Hugo Bowne-Anderson

Hugo Bowne-Anderson

Data Science Educator and Vanishing Gradients Host


Hugo Bowne-Anderson is an independent data and AI consultant with extensive experience in the tech industry. He is the host of Vanishing Gradients and High Signal podcasts, exploring developments in data science and AI. Previously, Hugo served as Head of Developer Relations at Outerbounds and held roles at Coiled and DataCamp, where his work in data science education reached over 3 million learners. He has taught at Yale University, Cold Spring Harbor Laboratory, and conferences like SciPy and PyCon, and is a passionate advocate for democratizing data skills and open-source tools. He also regularly teaches courses on Building LLM Applications for Data Scientists and Software Engineers.

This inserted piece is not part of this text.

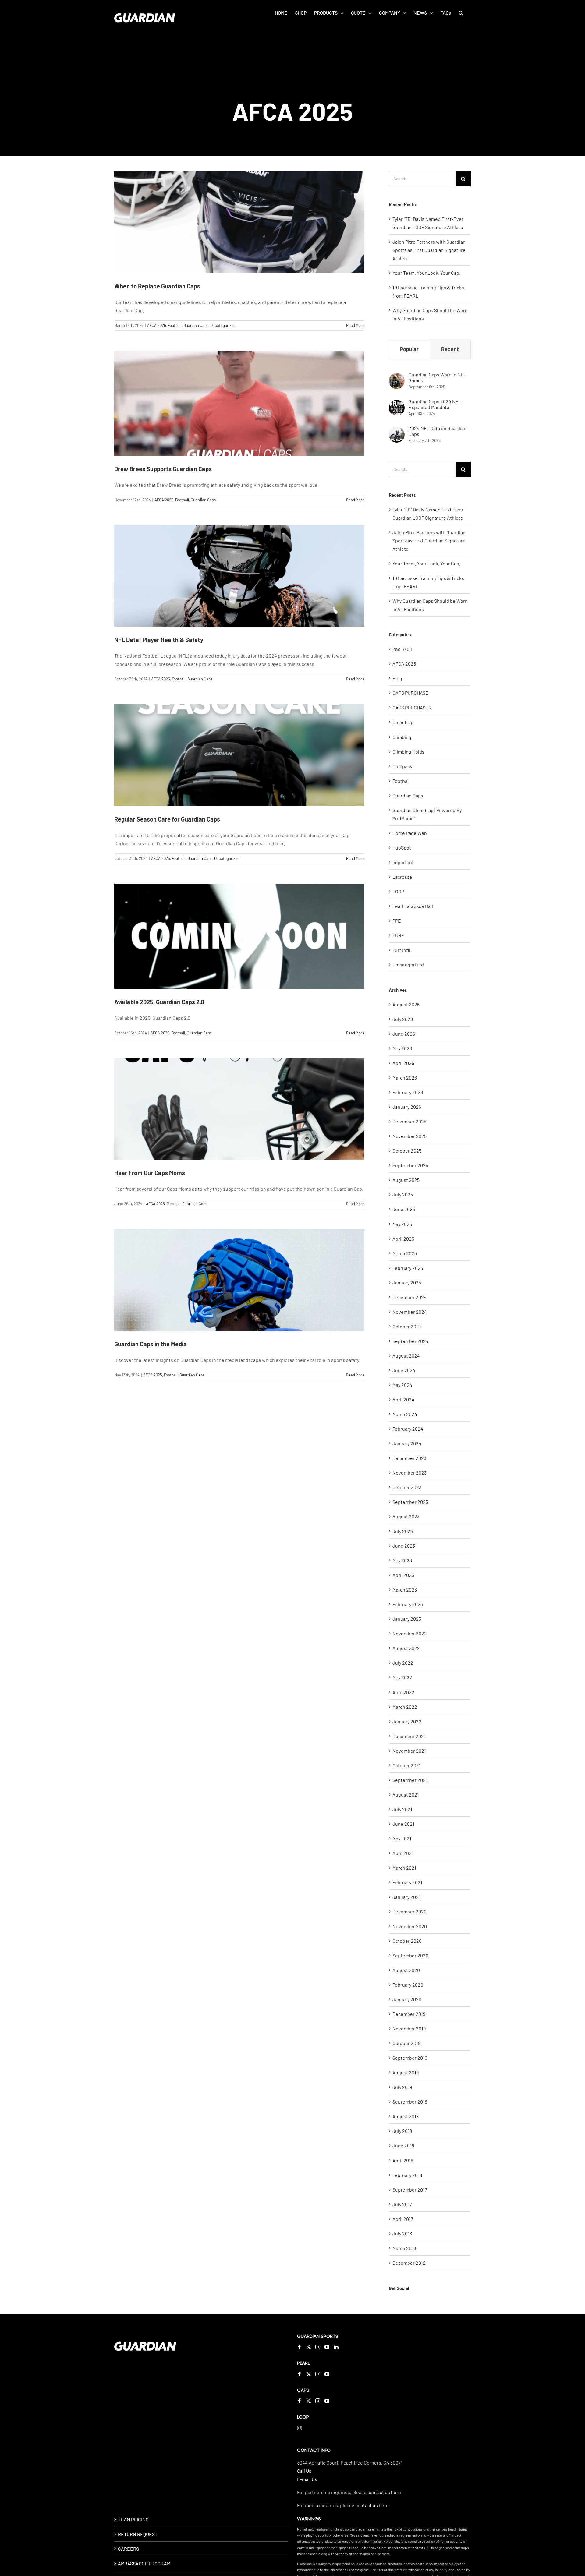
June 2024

Evaluation-Driven Development: Building Reliable AI Systems


Too many AI projects stall out in proof-of-concept purgatory — impressive demos that never become reliable products. In this session, we’ll explore how to escape that trap through Evaluation-Driven Development: an approach that puts evaluation at the core of building AI and LLM applications. You’ll learn how to bootstrap evaluation frameworks even before real users arrive — from generating synthetic user queries and manually labeling outputs to using LLMs as judges, building evaluation harnesses, and introducing lightweight observability to track accuracy, cost, and latency. Evaluation-Driven Development isn’t an optional add-on — it’s the foundation for shipping AI systems that work.